Unidentified brown stain forces closure of three beaches in Spain’s Valencia

THREE beaches near Valencia city had to be closed for 24 hours from Sunday afternoon due to the appearance of a huge brown patch in the sea that triggered allergic reactions among bathers.

Up to eight kilometres of coastline off the towns of El Puig, Puçol and Pobla de Farnals were closed off, with coastguards raising the red flag banning bathers from entering the water until yesterday (Monday) afternoon.

A number of swimmers reported skin rashes, itchiness and other minor complications after coming into contact with the mysterious stain.

Initial fears of a possible toxic waste dump were promptly allayed by environmental experts working for the regional government, who rushed to the scene and took samples of the mysterious stain that stretched along the coast.

A preliminary report revealed that the brown patch was caused by a massive concentration of a type of microalgae known as Raphidophyceae, triggered by the high sea temperatures registered at this time of year.

Pobla De Farnals Beach
Pobla de Farnals beach (Photo by Wikimedia Commons)

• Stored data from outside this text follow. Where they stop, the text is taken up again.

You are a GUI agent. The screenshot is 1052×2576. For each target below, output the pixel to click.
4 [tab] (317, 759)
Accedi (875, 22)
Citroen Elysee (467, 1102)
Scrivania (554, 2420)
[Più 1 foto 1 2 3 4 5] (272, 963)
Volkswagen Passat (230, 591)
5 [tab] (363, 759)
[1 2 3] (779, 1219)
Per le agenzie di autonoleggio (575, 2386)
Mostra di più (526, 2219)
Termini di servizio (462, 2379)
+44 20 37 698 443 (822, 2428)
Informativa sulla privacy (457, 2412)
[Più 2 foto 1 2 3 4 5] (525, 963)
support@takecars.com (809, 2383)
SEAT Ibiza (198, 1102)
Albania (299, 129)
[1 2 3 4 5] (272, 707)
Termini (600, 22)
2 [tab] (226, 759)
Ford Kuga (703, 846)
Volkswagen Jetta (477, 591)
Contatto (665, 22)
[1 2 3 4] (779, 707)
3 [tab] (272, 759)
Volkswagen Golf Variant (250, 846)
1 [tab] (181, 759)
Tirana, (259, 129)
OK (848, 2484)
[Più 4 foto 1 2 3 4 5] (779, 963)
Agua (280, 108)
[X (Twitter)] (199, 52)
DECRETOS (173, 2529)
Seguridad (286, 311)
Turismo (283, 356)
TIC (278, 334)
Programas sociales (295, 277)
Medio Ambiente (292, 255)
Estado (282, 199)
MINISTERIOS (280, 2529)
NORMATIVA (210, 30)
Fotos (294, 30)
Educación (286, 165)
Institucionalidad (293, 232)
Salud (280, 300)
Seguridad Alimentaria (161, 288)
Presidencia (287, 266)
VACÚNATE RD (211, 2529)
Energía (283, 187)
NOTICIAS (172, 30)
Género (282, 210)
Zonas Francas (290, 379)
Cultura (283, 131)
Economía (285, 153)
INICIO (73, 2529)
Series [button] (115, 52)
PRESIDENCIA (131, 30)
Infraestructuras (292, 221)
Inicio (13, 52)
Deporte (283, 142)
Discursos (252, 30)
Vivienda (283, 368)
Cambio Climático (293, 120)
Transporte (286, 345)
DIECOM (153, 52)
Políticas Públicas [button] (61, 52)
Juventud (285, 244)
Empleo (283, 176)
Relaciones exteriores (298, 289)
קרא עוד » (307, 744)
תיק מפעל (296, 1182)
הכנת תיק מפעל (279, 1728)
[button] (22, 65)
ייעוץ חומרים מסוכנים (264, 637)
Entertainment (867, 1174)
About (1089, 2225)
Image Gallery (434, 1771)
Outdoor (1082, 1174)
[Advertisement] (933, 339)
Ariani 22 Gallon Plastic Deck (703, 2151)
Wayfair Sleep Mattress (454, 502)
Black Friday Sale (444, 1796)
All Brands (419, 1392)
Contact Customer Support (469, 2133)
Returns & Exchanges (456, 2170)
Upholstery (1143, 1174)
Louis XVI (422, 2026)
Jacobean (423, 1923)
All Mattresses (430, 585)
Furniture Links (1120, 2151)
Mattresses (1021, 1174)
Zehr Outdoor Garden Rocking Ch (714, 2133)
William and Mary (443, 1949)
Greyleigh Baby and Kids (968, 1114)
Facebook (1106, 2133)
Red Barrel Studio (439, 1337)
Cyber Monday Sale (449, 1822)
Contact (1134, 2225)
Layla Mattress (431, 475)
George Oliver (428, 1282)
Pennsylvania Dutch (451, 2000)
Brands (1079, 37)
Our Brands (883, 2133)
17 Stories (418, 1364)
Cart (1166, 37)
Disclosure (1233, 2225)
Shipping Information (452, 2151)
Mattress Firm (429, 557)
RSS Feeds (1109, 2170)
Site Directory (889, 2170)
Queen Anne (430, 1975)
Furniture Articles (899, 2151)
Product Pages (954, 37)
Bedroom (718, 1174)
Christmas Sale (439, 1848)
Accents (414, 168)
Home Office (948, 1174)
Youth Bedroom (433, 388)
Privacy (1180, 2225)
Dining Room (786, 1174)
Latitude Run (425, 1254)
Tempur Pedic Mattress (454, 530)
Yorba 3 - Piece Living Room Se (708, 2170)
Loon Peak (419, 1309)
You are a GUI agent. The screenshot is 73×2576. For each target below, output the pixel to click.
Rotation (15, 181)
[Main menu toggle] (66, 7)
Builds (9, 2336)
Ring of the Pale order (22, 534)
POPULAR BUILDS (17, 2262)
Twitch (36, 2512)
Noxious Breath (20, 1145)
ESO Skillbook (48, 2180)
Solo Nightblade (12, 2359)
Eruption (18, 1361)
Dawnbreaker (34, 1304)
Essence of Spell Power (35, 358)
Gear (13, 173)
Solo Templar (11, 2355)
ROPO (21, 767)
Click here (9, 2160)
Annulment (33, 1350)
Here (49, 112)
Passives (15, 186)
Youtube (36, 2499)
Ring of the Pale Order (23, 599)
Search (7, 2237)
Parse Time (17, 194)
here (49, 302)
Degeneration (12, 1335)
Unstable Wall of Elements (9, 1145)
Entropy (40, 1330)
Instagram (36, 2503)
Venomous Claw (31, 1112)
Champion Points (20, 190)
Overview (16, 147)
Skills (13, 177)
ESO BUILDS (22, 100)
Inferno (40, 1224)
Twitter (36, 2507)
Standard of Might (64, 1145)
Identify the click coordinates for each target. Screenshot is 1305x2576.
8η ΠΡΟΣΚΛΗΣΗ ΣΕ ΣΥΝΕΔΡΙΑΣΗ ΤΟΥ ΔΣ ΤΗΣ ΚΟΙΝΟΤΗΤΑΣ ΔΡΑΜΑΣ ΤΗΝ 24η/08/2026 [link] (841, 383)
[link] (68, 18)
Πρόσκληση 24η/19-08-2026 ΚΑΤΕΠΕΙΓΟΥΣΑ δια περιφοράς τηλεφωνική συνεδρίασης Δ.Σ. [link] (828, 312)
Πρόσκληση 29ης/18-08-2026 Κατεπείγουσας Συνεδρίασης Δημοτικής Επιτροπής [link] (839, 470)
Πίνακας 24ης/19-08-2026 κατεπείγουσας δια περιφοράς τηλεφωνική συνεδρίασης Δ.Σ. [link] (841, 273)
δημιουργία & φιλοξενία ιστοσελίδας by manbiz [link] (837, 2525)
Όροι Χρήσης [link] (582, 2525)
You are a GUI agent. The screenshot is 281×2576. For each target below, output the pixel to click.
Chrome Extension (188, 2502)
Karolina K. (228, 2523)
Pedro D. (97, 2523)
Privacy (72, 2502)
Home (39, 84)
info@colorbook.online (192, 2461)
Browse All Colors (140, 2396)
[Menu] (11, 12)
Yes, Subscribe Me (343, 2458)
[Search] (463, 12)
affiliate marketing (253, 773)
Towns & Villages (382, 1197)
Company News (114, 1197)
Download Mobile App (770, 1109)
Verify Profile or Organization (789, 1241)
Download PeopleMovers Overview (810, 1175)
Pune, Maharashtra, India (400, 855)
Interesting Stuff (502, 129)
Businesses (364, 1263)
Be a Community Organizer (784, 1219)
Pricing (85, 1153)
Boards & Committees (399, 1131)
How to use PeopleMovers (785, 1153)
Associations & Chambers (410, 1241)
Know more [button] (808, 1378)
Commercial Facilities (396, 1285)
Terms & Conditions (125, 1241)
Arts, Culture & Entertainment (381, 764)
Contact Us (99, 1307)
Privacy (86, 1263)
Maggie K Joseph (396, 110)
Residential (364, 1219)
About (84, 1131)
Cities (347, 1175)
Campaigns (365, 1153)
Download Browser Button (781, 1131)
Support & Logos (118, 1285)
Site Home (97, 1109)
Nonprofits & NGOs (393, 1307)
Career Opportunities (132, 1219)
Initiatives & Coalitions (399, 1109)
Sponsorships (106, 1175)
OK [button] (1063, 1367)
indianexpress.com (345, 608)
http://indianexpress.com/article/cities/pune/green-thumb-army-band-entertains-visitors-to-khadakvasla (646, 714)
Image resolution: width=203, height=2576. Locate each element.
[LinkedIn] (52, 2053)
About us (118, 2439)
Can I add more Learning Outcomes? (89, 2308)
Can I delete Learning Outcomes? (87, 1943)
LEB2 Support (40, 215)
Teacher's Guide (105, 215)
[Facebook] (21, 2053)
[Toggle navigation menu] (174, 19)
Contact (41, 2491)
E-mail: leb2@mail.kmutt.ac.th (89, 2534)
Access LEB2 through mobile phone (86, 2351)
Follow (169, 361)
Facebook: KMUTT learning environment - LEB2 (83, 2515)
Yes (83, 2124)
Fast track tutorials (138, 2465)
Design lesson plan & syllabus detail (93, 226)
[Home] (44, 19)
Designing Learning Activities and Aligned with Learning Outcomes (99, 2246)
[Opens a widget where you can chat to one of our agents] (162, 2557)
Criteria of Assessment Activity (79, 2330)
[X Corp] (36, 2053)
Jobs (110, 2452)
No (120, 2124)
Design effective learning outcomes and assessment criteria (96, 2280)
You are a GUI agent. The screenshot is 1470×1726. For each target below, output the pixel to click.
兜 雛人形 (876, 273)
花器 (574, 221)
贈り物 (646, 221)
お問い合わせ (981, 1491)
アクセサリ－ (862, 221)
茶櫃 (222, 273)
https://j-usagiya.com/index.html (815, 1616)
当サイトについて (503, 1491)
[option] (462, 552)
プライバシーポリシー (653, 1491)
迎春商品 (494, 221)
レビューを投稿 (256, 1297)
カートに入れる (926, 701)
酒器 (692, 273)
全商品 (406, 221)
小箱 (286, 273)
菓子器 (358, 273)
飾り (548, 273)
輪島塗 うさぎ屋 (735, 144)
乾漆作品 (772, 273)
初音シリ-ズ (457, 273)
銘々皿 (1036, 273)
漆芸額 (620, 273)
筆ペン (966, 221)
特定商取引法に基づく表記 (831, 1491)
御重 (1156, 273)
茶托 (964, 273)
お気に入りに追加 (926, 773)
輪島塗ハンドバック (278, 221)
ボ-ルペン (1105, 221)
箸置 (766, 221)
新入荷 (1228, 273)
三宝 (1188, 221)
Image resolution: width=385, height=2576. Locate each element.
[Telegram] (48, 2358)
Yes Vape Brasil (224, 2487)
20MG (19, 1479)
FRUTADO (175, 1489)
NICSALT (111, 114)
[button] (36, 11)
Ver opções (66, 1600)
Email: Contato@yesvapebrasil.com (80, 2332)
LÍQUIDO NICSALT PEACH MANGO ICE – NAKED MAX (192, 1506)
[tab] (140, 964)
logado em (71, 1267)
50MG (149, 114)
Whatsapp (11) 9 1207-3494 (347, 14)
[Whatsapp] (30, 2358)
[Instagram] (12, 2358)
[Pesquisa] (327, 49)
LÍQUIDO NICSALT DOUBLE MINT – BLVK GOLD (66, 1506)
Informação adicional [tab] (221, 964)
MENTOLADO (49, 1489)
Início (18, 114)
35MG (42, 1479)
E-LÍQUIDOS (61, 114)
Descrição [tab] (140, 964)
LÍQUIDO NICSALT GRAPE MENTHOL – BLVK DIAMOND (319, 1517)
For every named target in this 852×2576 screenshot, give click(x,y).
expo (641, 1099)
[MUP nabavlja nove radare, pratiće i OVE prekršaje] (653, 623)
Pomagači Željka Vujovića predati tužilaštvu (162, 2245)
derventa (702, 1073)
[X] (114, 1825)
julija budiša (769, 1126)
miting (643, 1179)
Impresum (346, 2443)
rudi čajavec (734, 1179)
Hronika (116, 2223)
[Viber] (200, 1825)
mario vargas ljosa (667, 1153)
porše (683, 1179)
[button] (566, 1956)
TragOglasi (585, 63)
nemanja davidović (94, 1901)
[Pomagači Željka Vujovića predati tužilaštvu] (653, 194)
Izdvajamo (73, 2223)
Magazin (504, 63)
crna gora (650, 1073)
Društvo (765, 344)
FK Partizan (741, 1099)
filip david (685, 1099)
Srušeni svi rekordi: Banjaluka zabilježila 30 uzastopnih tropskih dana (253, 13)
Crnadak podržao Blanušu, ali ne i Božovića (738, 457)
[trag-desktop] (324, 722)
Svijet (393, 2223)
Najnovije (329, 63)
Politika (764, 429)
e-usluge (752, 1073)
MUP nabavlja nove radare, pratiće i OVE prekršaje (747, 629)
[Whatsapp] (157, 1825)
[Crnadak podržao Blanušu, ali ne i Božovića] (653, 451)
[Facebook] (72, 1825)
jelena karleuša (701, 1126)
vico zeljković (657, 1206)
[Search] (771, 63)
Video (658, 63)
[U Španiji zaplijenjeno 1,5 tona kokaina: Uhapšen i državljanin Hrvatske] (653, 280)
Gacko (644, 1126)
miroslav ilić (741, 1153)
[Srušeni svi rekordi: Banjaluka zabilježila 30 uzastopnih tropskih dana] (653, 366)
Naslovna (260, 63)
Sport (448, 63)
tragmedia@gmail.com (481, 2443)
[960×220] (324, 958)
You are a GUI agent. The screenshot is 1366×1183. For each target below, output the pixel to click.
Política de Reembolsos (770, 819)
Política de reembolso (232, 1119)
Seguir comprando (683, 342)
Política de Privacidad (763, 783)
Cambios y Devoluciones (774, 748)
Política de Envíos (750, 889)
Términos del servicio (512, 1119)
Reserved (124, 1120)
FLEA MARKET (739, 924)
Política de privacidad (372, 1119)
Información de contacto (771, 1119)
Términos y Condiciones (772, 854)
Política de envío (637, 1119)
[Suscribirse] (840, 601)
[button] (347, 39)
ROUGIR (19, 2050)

It seems the warmth of the water reduces the amount of oxygen, which kills off the seaweed on the ocean floor and causes it to rise and decompose on the surface.

The same experts pointed out that similar incidents have been reported along the Valencian and Catalan coastlines in previous summers, and that it is completely natural and nothing to worry about.

By yesterday afternoon, aerial inspections of the area showed that the reddish-brown stain had all but disappeared and the water was deemed safe for bathing once again.

Although itchy and annoying, contact with the seaweed was not said to pose any serious health threat.